But calls by German Chancellor Angela Merkel and French Finance Minister Christine Lagarde only underlined the power of US adjudicators in a hugely influential finance sector over which Europe has no control.

Rating agencies have come under fire for cutting Greece's sovereign debt to junk status and downgrading the credit-worthiness of Portugal and Spain, in turn unsettling investors and sending borrowing costs for those countries soaring on financial markets.

Merkel said a European rating agency "could be useful" in wake of the Greek debt crisis, along with "possible changes" to the European Union's stability and growth pact for euro currency partners.

"We will press for the creation of a rating agency in Europe so that European financial markets become more stable and reactive," Merkel said.

However, Lagarde also said that there should be closer supervision of the existing credit ratings agencies to ensure their full independence.

Interviewed in France's Le Monde on Monday, Carol Sirou, the head of Standard & Poor's France, admitted that "a doubt persists as to the identity of the future regulator or regulators" in Europe.

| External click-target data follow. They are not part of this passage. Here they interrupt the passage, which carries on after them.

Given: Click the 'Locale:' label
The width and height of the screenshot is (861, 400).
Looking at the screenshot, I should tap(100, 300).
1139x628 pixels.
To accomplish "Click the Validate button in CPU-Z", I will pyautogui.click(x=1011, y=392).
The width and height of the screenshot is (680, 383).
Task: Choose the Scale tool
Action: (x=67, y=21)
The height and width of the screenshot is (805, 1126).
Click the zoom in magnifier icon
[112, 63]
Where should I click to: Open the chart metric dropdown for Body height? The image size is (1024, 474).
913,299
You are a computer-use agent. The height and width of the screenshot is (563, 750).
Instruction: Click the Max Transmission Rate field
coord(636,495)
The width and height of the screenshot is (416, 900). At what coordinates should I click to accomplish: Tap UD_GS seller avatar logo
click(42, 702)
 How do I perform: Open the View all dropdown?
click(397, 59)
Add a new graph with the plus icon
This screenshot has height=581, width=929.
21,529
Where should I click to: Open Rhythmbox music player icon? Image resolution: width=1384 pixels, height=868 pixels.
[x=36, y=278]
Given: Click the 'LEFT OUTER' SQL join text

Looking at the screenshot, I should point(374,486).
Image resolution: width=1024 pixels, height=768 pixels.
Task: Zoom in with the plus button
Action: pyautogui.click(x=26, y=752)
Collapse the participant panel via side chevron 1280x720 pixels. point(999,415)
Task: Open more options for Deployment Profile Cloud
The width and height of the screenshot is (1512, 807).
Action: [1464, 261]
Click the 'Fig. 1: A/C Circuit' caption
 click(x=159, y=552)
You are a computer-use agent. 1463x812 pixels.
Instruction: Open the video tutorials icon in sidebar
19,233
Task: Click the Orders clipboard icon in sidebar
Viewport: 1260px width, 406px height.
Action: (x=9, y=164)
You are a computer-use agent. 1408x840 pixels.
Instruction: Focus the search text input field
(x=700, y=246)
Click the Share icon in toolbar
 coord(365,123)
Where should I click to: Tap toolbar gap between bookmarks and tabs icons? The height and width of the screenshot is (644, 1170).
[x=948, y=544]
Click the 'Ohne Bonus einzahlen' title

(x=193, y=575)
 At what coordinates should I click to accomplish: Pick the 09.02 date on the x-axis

S&P's recently downgraded Greek debt to junk bond statues, while Moody's and Fitch Ratings, the other two major global players, have also downgraded Greek debt, with Portugal and Spain likewisw coming under what the Portuguese Prime Minister Jose Socrates described as a coordinated, triple-pronged "attack."

Socrates said the attack was "without foundation" and was "targeting the euro as a whole and the sovereign debt of several countries.

"Europe should take measures and go from words to actions," he stressed.

The problem for European political leaders wrestling with a domino effect on markets, as Sirou conceded, is that the existing financial market regulators "do not perform this role."

New supervision is planned for late-2010, under a new European Securities and Markets Authority, but debate remains intense at EU level pitting national capitals against the European parliament in Brussels.

Under an overhaul of financial regulation being debated by the US Congress, meanwhile, ratings agencies could be sued by investors if their advice falls wide of the mark, and may have to publish their relationships with banks, amid fears of conflicts of interest.

International Monetary Fund chief Dominique Strauss-Kahn, whose organisation is pumping in 30 billion euros of the 110-billion-euro (146-billion-dollar) bailout of Greece led by its euro partners, warned last week against setting too much store by rating agencies' decisions.

These organisations "are reflecting what they are collecting in the market," he said.

"One should not believe too much what they say, even if they are useful."